Teaching children who are deaf or hearing impaired about emotions and social conventions
Children with hearing loss often fail to pick up on nuances in other people's emotional responses. As a result, they do not always understand what is going on. Yung-Ting Tsou, a Ph.D. student at Leiden University, found that having more knowledge of emotions and social conventions can help them in their everyday interactions. The doctoral defense will take place on 11 November.
Children who are deaf or hard of hearing live in a predominantly listening environment and often miss crucial information in their contact with others. As a result, many of these children have fewer opportunities to participate in social interactions and their social encounters are also of a 'lower quality', says Tsou. This prevents them from learning more about emotions and social conventions.

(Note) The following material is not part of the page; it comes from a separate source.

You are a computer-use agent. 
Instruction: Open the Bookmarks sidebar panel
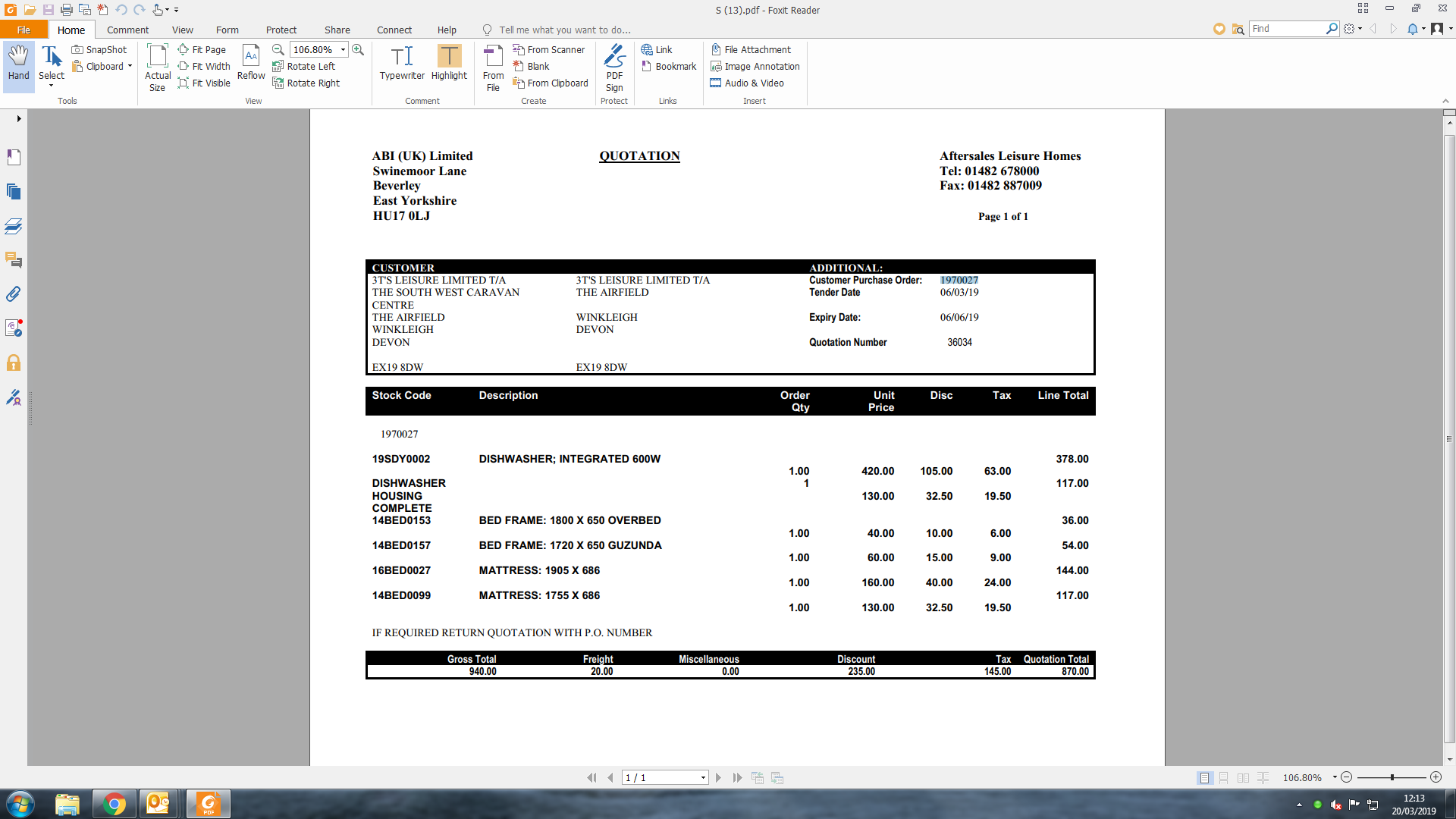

To gain a better understanding of this problem, Tsou investigated how pre-school children—with and without hearing loss—interpret social interactions and how they react to other people's emotions.
Comparison of children with and without hearing loss
Tsou carried out the research in collaboration with the LUMC and the Chang-Gung Memorial Hospital in Taiwan. She gave both groups of children behavioral tasks to complete; she observed their reactions and asked the parents to fill in questionnaires. In simple social interactions, children with hearing loss performed more or less as well as their peers without hearing loss. However, they found tasks that required a certain level of knowledge about social interactions much more difficult; for example, understanding the emotions triggered in a social situation and reacting appropriately to other people's emotions. In many cases, the children lacked this knowledge.
Compensating processing patterns
Tsou investigated how children process verbal and non-verbal information and how they respond physiologically to other people's emotions. Using eye-tracking, she found that children who are deaf or hard of hearing primarily rely on their own visual coding strategy. In social situations, they tend to look for explicit, visual cues such as eye expressions or the posture of those with whom they are interacting.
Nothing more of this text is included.